Here’s a look at 2018 trends that restaurant owners should keep in mind when preparing for 2019.
Alcohol Trends by Region
Summer wouldn’t be complete without a glass of wine or a cold beer, but data show that alcohol preferences vary state by state. When looking at these trends by region, certain vacation areas have clear preferences when it came to booze. Liquor is the big winner in Miami, which sold a daily average of $3,000. People in Los Angeles might be known for watching what they eat, but they sure do love their beer: this city edges out every other one when it comes to beer sales, selling over $1,500 worth of it per day.
For wine, Nashville is the place to visit and order a glass of Sauv Blanc or Rosé it’s number one when it comes to wine sales during the summertime, selling 25 percent more per day than the next highest city.
There’s a plethora of places to visit during the summertime, and while tourists have their go-to spots, certain destinations go head-to-head over booze and food sales:
Myrtle Beach vs. Charleston: Beer lovers and cocktail connoisseurs looking to vacation in the Carolinas opt for Myrtle Beach over Charleston, as Myrtle Beach has historically sold 86 percent more beer and nearly a hundred more liquor items per day than its southern neighbor.

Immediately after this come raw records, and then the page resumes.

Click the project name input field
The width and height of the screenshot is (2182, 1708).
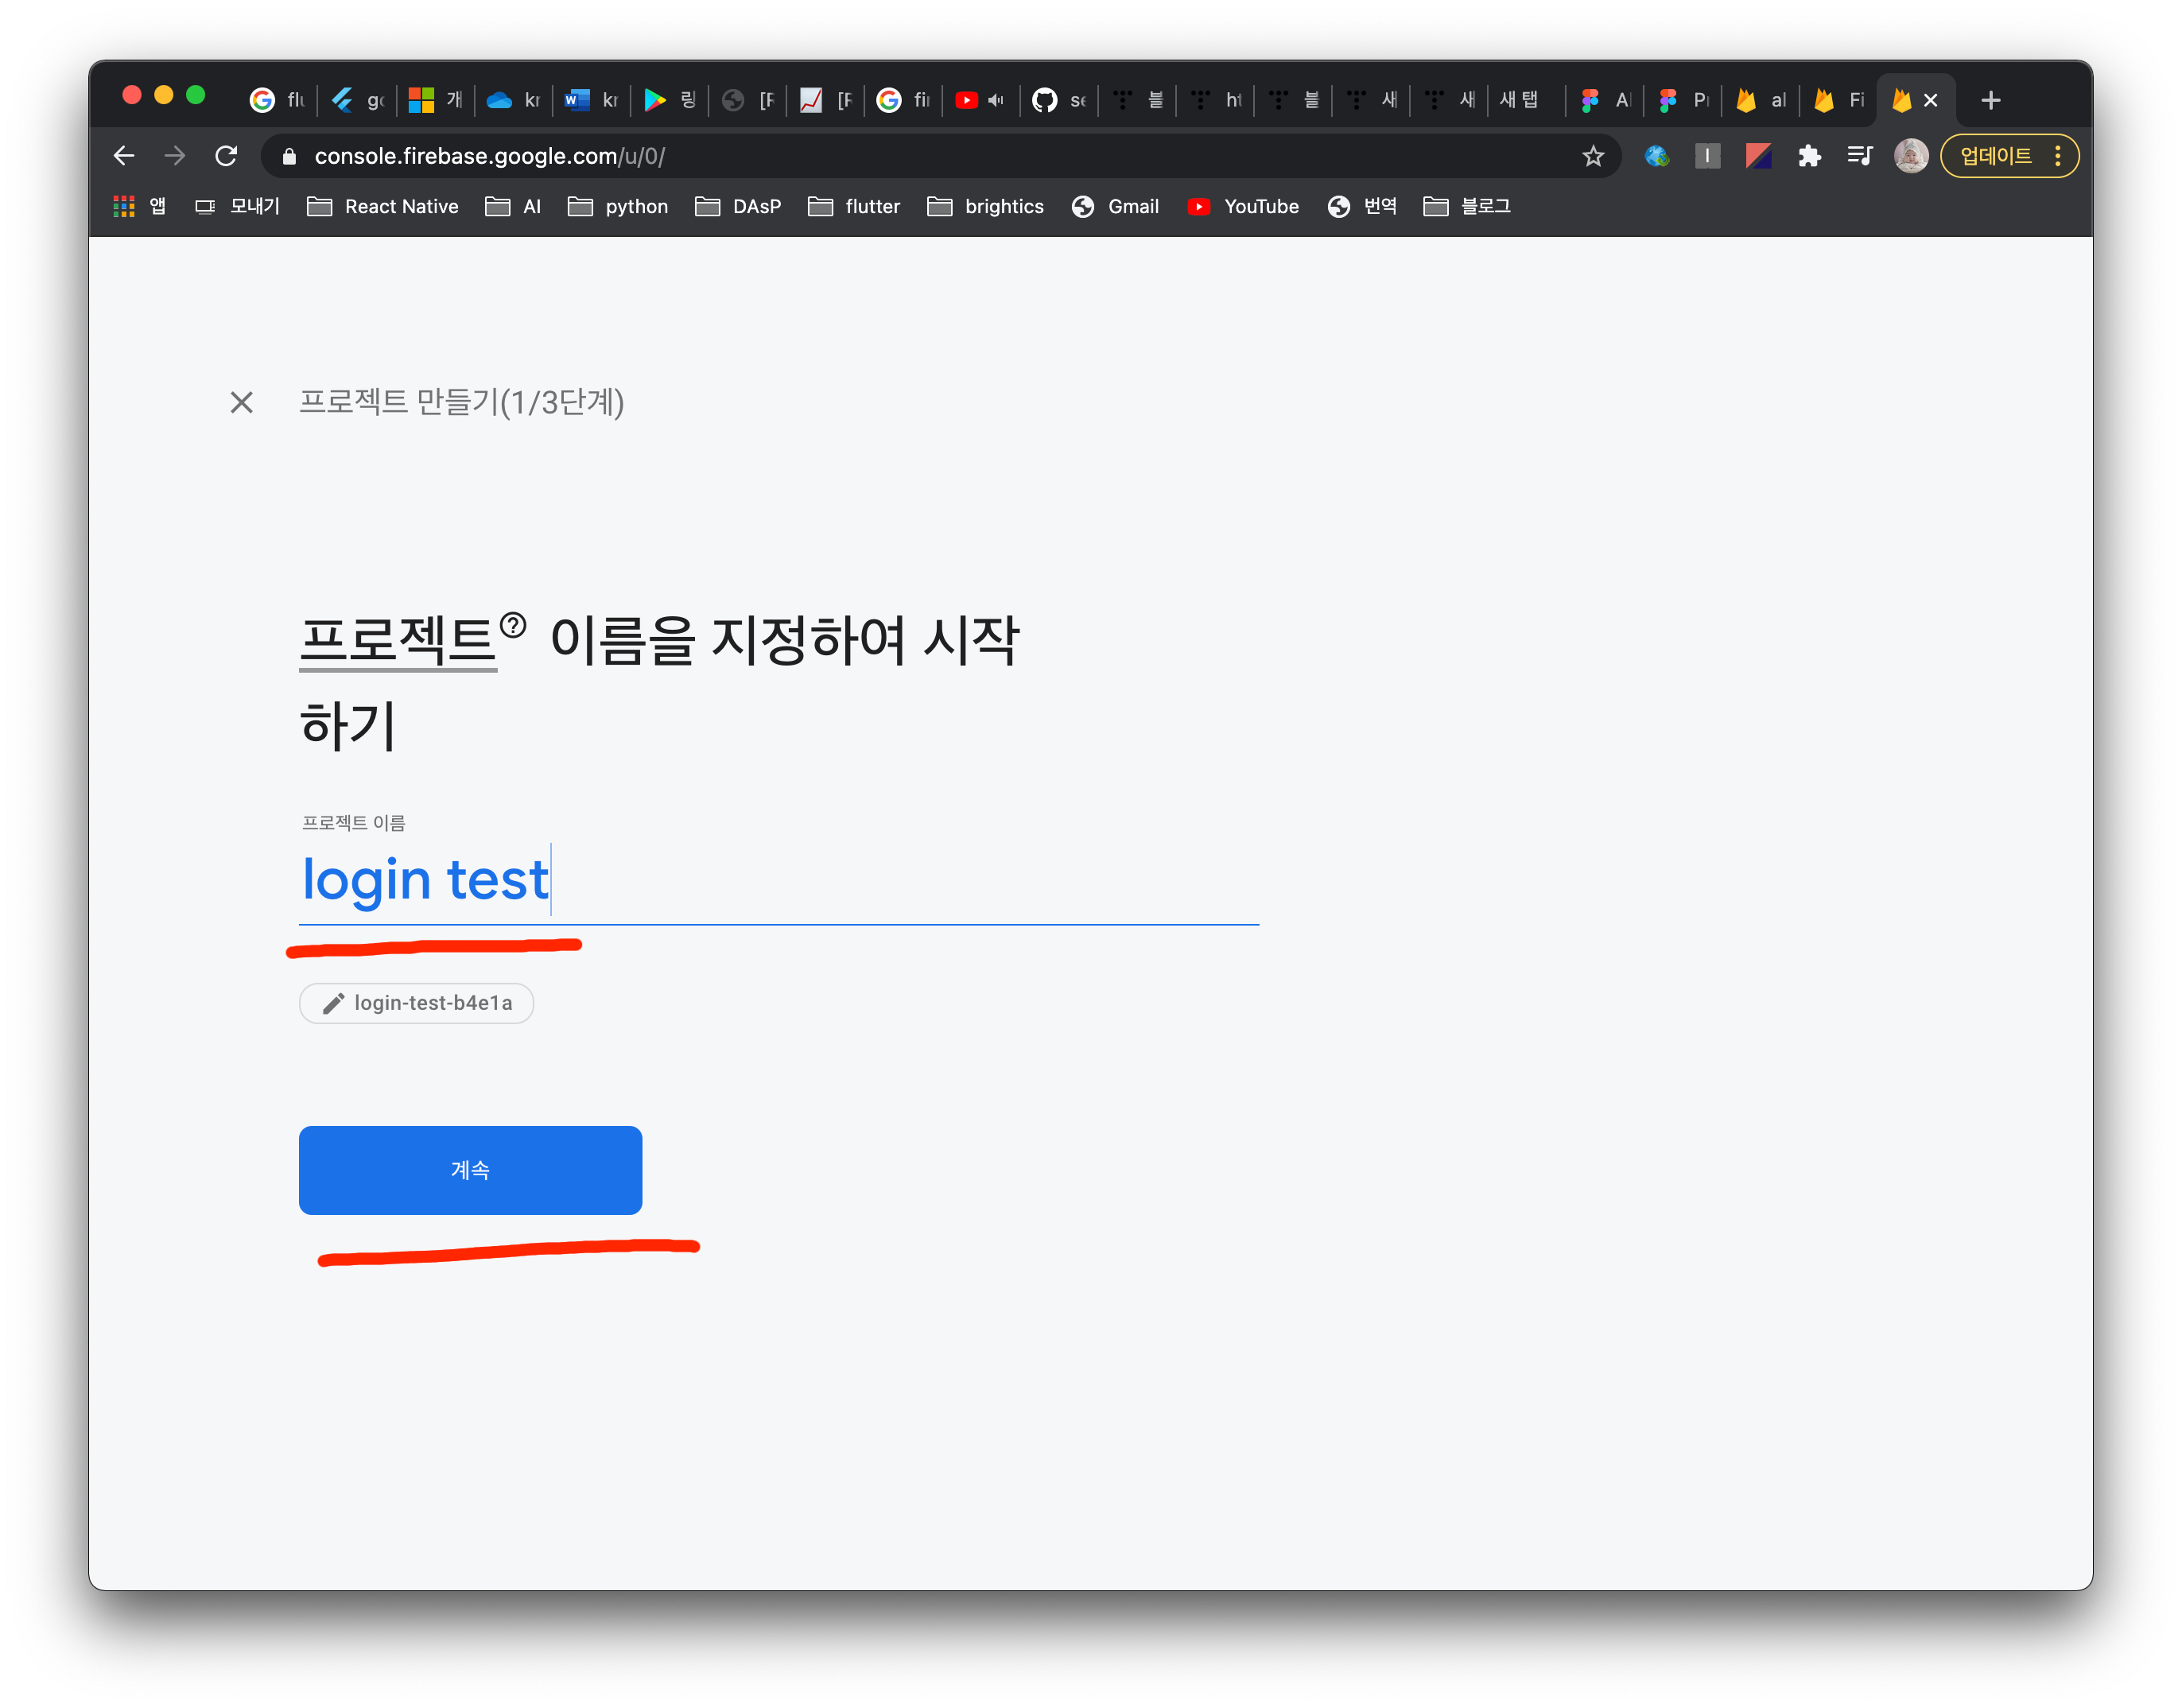point(778,880)
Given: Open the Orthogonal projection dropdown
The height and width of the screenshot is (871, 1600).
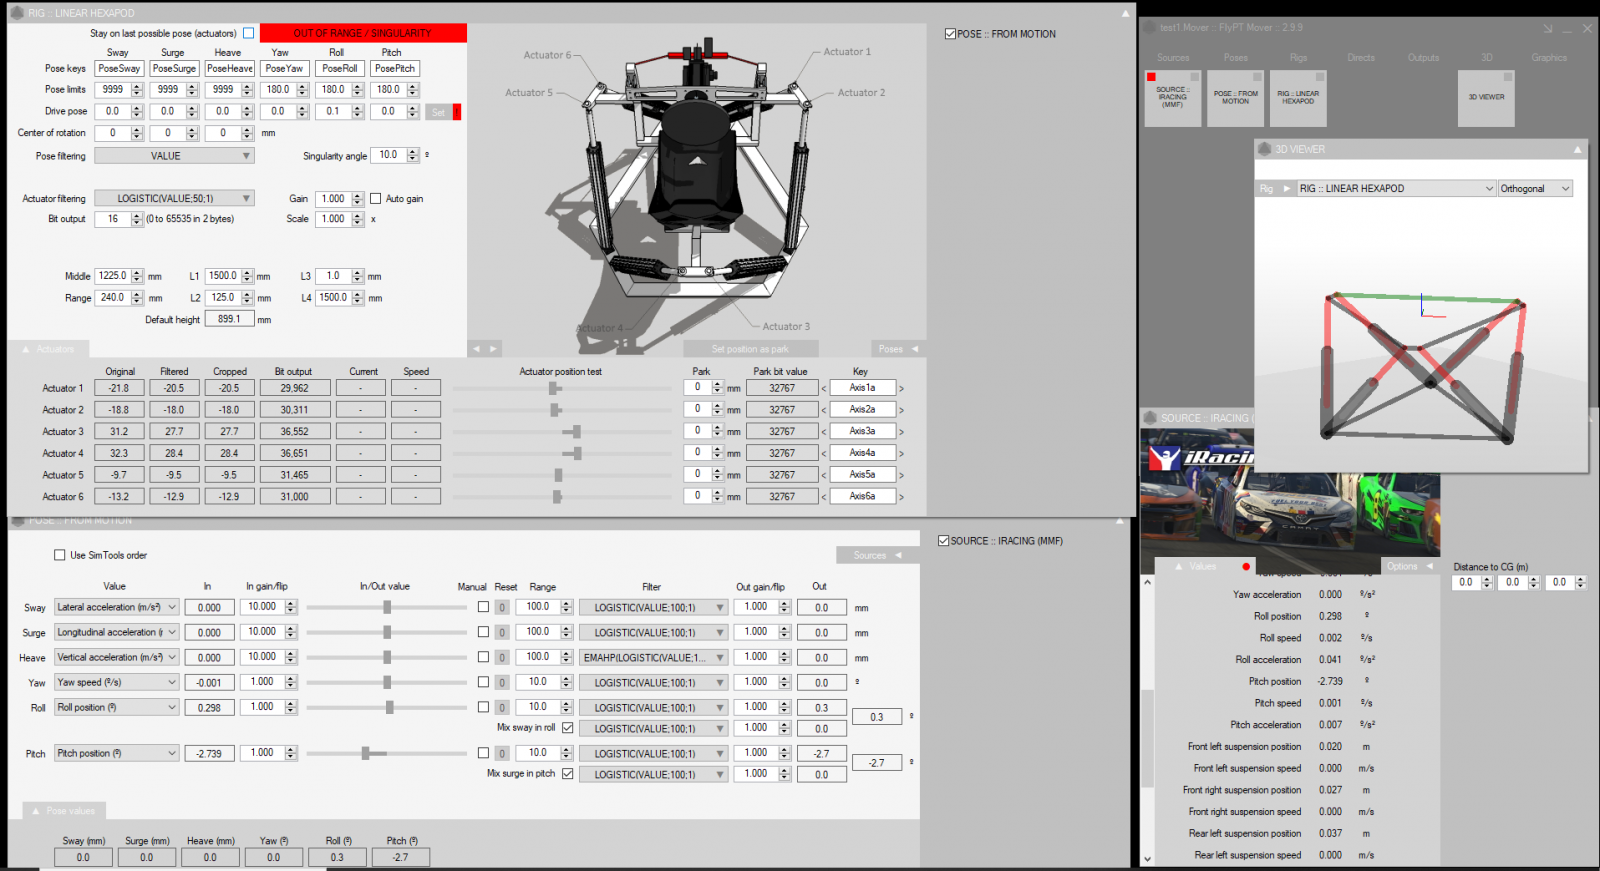Looking at the screenshot, I should tap(1535, 189).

New Orleans vs. Nashville: It’s a tight race between New Orleans and Nashville, but visitors save more money on food and booze when visiting Nashville. Both cities sell comparable amounts of liquor items daily, but Nashville’s daily sales average $620 to New Orleans’ $887. When it comes to food, most people were visiting the big easy for booze: the city sold on average 22 percent less food items than Nashville.
Hamptons vs. The Cape: These two popular east coast destinations are neck and neck when it comes to beverage sales, but as it turns out, the question comes down to whether tourists prefer beverages off the vine. Data show restaurants on the Cape sell an average of 14 percent more wine than its New York counterpart, but restaurants in the Hamptons made 23 percent more in daily liquor sales than those in Massachusetts.
It pays for restaurant owners to keep their eye on these trends to help predict what food and alcohol items will help increase their margins during this busy time of year.